The proposition following it is:
"The judgment in this case is not supported by a preponderance of the evidence, proving the partnership and employment of plaintiff's son."
The second assignment of error is:
"The court erred in rendering judgment against I. D. Roberts, J. Long, and E. Wentz as partners, because in law the facts proved upon the trial of this cause are insufficient in law to make them partners of B. F. Bowles, and that such judgment is contrary to and against the law."
The third assignment of error is:
"The court erred in not rendering judgment for the defendants (appellants) upon a special plea of defense, because the great preponderance of evidence, undisputed, showed that the defendants advanced to B. F. Bowles money and labor on the well, which was being drilled on Spindletop, with the distinct agreement and understanding between them that if an oil well was made on said lease, producing oil, at the time of the bringing in of such well a company would be organized, or incorporated, with said lease and well as the capital stock, and each of these defendants, with other parties interested, would be issued stock in said company, in proportion as the amount of money and labor advanced by each, and if said well failed they would get nothing for their money and labor, and that said well did fail."

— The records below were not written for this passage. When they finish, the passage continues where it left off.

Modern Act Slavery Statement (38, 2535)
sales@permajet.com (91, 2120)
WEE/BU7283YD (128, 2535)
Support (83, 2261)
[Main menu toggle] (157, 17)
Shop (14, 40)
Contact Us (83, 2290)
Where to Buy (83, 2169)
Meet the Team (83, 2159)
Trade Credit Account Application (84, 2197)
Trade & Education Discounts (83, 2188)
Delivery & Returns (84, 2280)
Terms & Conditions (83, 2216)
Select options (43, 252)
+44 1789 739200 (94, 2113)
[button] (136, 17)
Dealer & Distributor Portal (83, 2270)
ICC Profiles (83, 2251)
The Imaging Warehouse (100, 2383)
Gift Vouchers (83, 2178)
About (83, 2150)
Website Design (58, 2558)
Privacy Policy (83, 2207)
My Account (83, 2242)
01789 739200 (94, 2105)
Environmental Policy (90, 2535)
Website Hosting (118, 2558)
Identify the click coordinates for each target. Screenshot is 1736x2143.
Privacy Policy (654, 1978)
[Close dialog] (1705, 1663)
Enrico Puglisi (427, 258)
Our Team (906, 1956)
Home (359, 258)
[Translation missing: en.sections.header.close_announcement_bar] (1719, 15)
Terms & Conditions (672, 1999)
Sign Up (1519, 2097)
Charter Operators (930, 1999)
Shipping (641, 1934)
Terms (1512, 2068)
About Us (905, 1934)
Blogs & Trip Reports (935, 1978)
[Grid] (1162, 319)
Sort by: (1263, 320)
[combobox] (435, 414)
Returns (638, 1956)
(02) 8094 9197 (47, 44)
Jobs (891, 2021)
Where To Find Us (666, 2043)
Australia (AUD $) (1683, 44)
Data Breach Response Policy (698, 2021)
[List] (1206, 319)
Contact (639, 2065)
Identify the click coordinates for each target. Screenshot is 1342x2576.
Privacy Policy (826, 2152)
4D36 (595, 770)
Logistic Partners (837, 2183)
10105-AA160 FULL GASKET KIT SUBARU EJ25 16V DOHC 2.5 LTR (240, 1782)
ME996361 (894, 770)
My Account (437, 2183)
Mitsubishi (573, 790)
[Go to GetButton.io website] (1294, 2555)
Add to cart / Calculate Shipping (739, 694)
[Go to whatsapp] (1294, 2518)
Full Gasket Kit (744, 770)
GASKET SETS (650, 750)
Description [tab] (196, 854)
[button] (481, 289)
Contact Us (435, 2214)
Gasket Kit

The proposition of law presented under this assignment is:
"A mere understanding or agreement between two or more persons, even though money is advanced, that they will at a future time organize or incorporate, will not of itself create a partnership."
It is clear that a disposition of either of these assignments contrary to the view of appellants will be a substantial disposition of all three of the assignments. In short, the only thing presented to this court for determination is: Do the facts presented make the parties defendant a partnership? If they do, the case should be affirmed. If they do not, the case should be reversed.
The undisputed facts show that Bowles was undertaking to put down a well, using his skill at such business, and that the other defendants, some of them were furnishing money and material, and some of them furnishing part money and part labor on the well, and that they had a common interest in the outcome of the undertaking; i. e., that if they brought in a successful well they would share in the stock to be issued by a company to be incorporated when the well was finished, in proportion to the amount of money, material, and labor furnished by them, and, if no paying well was brought in, then each would lose what he had put into the undertaking. In Kelley Island Lime  Transportation Co. v. Masterson,100 Tex. 38, 93 S.W. 430, Justice Brown, speaking for the Supreme Court, tersely lays down the rule determining partnerships under such conditions in this language:
"`If one person advances funds, and another furnishes his personal services and skill in carrying on the business and is to share in the profits, it amounts to a partnership. It would be a valid partnership, notwithstanding the whole capital was in the first instance advanced by one partner, if the other contributed his time and skill to the business, and although his proportion of gain and loss was to be very unequal. It is sufficient that his interest in the profits be not intended as a mere substitute for a commission, or a lien of brokerage, and that he be received into the association as a merchant and not an agent'" — citing Goode v. McCartney, 10 Tex. 193: Ball v. Britton,58 Tex. 57.
In his opinion in this case, Justice Brown distinguishes the case of Buzard v. Bank, 67 Tex. 83, 2 S.W. 54, 60 Am.Rep. 7.
We think, clearly, under the facts of this case and the law applicable to partnerships, *Page 978 
as announced by our Supreme Court, the defendants (appellants) constituted a partnership, and, so thinking, the judgment of the court should be sustained, and the case is therefore affirmed.